Walmart has been repeatedly accused of retaliating against, and covertly monitoring, employees who have protested for improved conditions and higher wages. Now the nation’s largest retailer is reportedly warning employees to not download an app from a labor group that can be used for workers to connect and organize outside of Walmart’s gaze.
OUR Walmart, a group that was formerly backed by the United Food and Commercial Workers union, recently launched an Android app called WorkIt that lets Walmart workers ask questions — anonymously, if they choose — about company policy and employees’ rights. Some of those questions will be answered by humans, but the app has used IBM’s Watson technology to put together replies to hundreds of the most common questions a Walmart worker might have.
Registered users can also share stories and chat with each other. In that way, WorkIt is not that different from having a Facebook group, and there are a number of public and private groups like that already in existence.
Yet this app, only a few days into its existence, is apparently rubbing Walmart HQ the wrong way. So much so that the Wall Street Journal reports that the retailer is telling employees to not even download it.
According to the Journal, Walmart HQ sent a memo to store managers, instructing them to tell workers that the WorkIt app is just a scheme to collect employees’ personal information “by using deceptive and slick looking social media and mobile apps.”
Bloomberg quotes a statement from Walmart’s labor relations folks, explaining that “if someone tries to get you to download an OUR Walmart work-related app on your mobile device, you may unknowingly be giving away valuable personal information like your location and personal contact information that the union can use however it wants.”

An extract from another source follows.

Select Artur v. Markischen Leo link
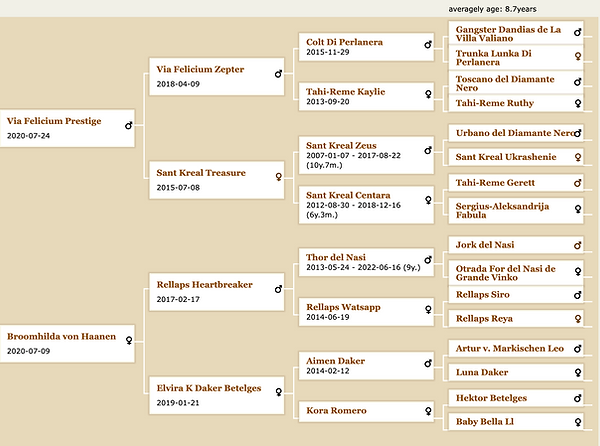 click(x=510, y=348)
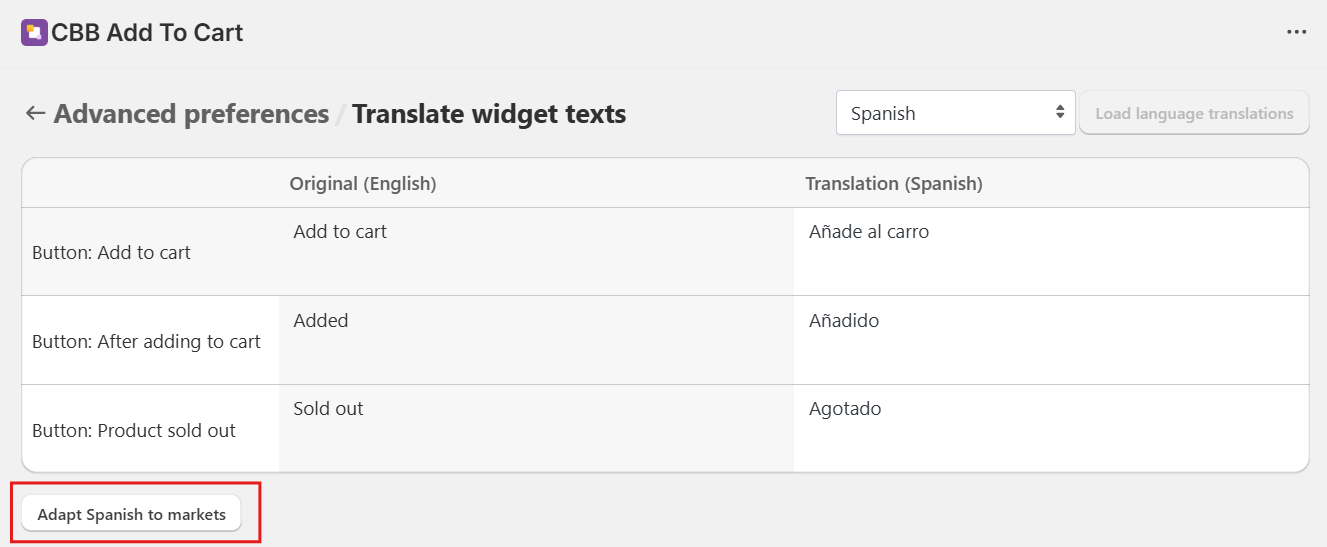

But the app’s developers say that WorkIt doesn’t track users’ locations. On the app’s page in the Android store, it explicitly states, “Your location, contacts, photos, and/or any associated financial information stored on your mobile device is not accessed or used by WorkIt.”
“We’re not going to sell the data, ever,” clarifies one of the WorkIt creators to Bloomberg. “We will share it with researchers and use it to inform conversations with Walmart. But it’s not part of the revenue model.”
The company also contends that WorkIt may be providing inaccurate information.
“Our associates already have anytime-access online to the company’s most current and accurate Paid Time Off and Leave policies and there is no way to know if the details this group is pushing are correct,” says Walmart.
The folks behind WorkIt say what they’ve built has applications beyond Walmart, and that they hope to license the app to other labor groups and possibly even to companies that want to give their employees a way to communicate with each other.